* WORK REQUEST *
Only one stretch of the material below is wanted: everything from the line containing "Instruction: Open the Configuration menu" down to the line containing "Click the 04.08.2025 19:58 UTC title", both ends included. Repeat it exactly and skip the pictures.

* MATERIAL PROVIDED *
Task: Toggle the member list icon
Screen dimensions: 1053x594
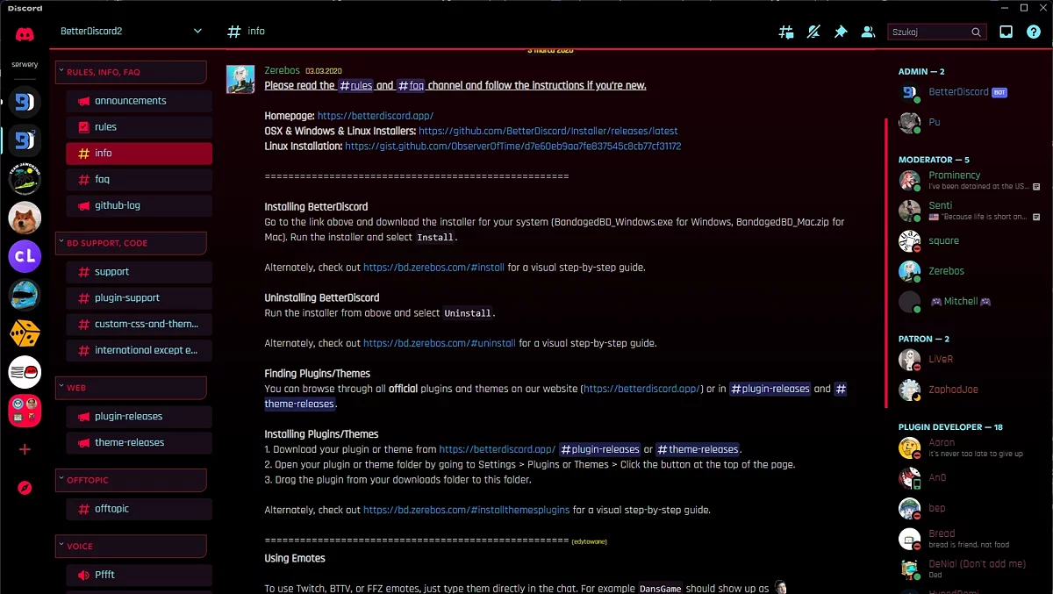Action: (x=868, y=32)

==

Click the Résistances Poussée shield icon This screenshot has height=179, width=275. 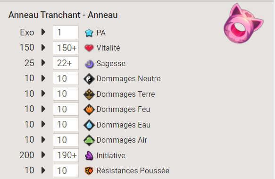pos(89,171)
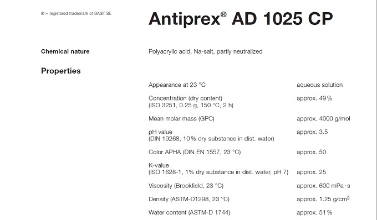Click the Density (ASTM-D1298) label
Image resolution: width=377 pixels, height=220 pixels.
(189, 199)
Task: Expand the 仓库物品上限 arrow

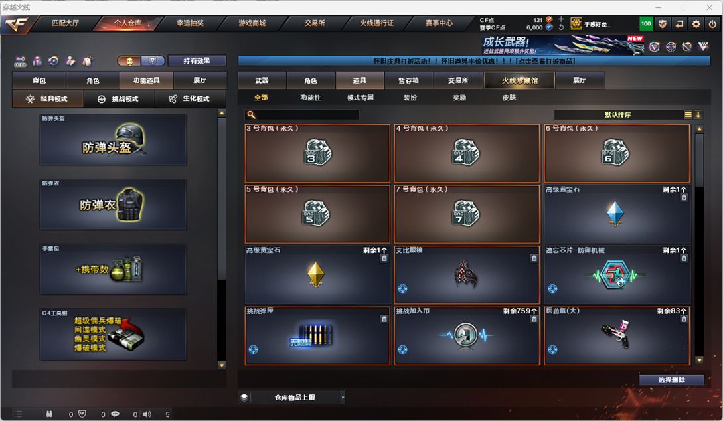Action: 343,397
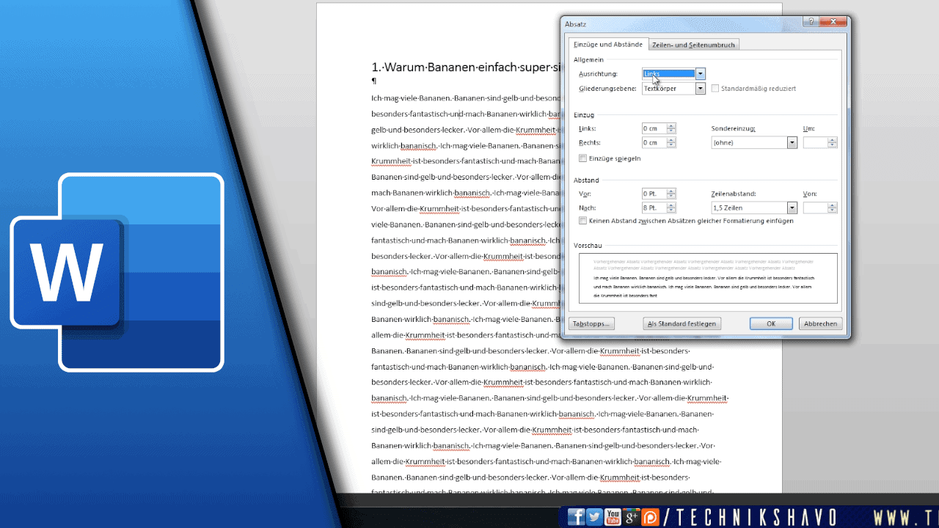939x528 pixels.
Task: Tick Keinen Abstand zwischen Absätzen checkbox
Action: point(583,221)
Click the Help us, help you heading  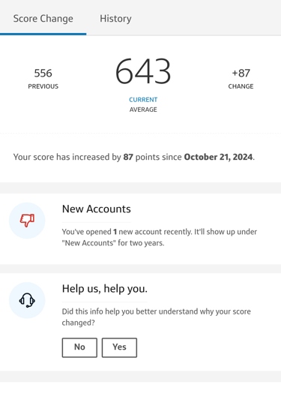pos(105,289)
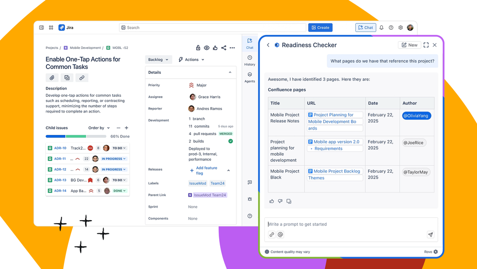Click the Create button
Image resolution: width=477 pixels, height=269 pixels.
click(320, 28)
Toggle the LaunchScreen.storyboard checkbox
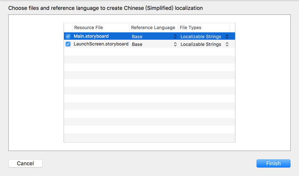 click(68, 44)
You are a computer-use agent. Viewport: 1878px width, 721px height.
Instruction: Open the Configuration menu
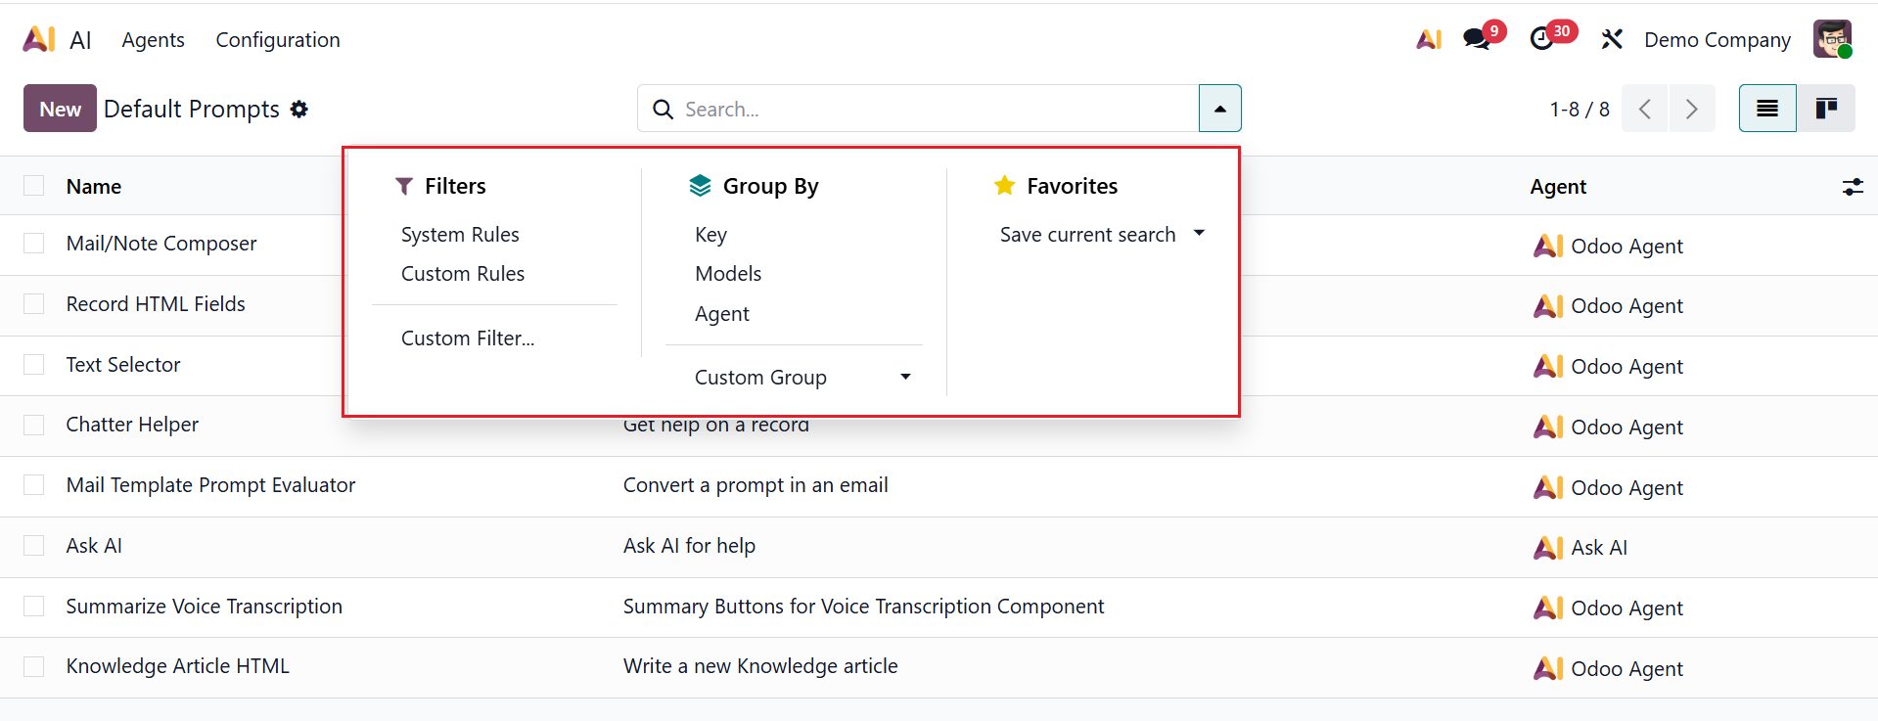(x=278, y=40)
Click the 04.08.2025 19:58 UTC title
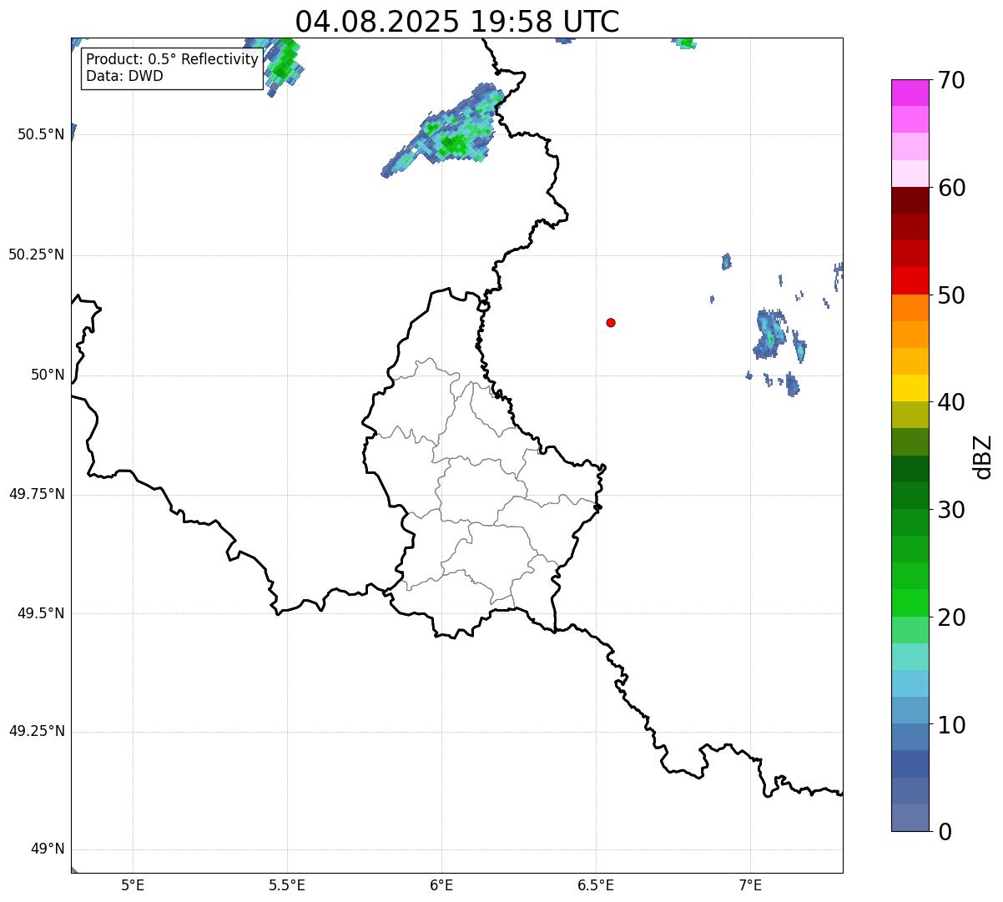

* ANSWER SPACE *
Instruction: Open the Configuration menu
(x=278, y=40)
Click the 04.08.2025 19:58 UTC title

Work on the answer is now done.